▶ DATA FOR ANALYSIS:
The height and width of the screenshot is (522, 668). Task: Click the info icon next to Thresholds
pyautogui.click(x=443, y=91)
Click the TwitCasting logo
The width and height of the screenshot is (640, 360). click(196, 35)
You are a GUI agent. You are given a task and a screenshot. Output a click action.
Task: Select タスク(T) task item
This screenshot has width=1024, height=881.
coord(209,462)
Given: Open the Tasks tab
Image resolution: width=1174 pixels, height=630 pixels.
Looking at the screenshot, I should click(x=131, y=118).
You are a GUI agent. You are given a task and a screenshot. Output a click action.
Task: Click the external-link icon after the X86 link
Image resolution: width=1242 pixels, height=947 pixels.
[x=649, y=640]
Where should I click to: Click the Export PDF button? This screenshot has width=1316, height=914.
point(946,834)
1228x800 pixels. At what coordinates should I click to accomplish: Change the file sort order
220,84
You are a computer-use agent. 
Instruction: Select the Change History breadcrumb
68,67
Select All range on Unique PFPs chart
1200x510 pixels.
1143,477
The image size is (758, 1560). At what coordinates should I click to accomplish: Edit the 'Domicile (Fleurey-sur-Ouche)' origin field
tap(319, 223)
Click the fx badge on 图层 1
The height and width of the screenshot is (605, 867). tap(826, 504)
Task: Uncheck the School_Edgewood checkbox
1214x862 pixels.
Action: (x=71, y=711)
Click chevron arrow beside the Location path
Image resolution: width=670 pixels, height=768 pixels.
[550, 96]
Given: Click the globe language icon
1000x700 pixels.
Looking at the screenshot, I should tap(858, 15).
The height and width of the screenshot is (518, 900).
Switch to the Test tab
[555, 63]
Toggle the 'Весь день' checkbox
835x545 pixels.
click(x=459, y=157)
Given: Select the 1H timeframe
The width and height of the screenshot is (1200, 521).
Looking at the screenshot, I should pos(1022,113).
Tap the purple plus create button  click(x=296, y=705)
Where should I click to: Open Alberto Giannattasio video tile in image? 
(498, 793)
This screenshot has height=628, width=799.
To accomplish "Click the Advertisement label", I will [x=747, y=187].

▶ WORK REQUEST: Everything in the listing should be written out again exactly.

▶ YOUR SOLUTION:
The height and width of the screenshot is (522, 668). Task: Click the info icon next to Thresholds
pyautogui.click(x=443, y=91)
Click the TwitCasting logo
The width and height of the screenshot is (640, 360). click(196, 35)
You are a GUI agent. You are given a task and a screenshot. Output a click action.
Task: Select タスク(T) task item
This screenshot has width=1024, height=881.
coord(209,462)
Given: Open the Tasks tab
Image resolution: width=1174 pixels, height=630 pixels.
Looking at the screenshot, I should click(x=131, y=118).
You are a GUI agent. You are given a task and a screenshot. Output a click action.
Task: Click the external-link icon after the X86 link
Image resolution: width=1242 pixels, height=947 pixels.
[x=649, y=640]
Where should I click to: Click the Export PDF button? This screenshot has width=1316, height=914.
point(946,834)
1228x800 pixels. At what coordinates should I click to accomplish: Change the file sort order
220,84
You are a computer-use agent. 
Instruction: Select the Change History breadcrumb
68,67
Select All range on Unique PFPs chart
1200x510 pixels.
1143,477
The image size is (758, 1560). At what coordinates should I click to accomplish: Edit the 'Domicile (Fleurey-sur-Ouche)' origin field
tap(319, 223)
Click the fx badge on 图层 1
The height and width of the screenshot is (605, 867). tap(826, 504)
Task: Uncheck the School_Edgewood checkbox
1214x862 pixels.
Action: (x=71, y=711)
Click chevron arrow beside the Location path
Image resolution: width=670 pixels, height=768 pixels.
[550, 96]
Given: Click the globe language icon
1000x700 pixels.
Looking at the screenshot, I should tap(858, 15).
The height and width of the screenshot is (518, 900).
Switch to the Test tab
[555, 63]
Toggle the 'Весь день' checkbox
835x545 pixels.
click(x=459, y=157)
Given: Select the 1H timeframe
The width and height of the screenshot is (1200, 521).
Looking at the screenshot, I should pos(1022,113).
Tap the purple plus create button  click(x=296, y=705)
Where should I click to: Open Alberto Giannattasio video tile in image? 
(498, 793)
This screenshot has height=628, width=799.
To accomplish "Click the Advertisement label", I will [x=747, y=187].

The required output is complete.